→ **WORK INSTRUCTION**: Each line below should be restated word for word.

→ **Records excerpted from a collection**:
■ ■ ■ ■ ■
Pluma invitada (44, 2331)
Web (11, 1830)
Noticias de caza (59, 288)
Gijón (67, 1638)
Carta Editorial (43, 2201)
■ ■ ■ ■ ■
→ **ANSWER TO THE EXERCISE**:
Pluma invitada (44, 2331)
Web (11, 1830)
Noticias de caza (59, 288)
Gijón (67, 1638)
Carta Editorial (43, 2201)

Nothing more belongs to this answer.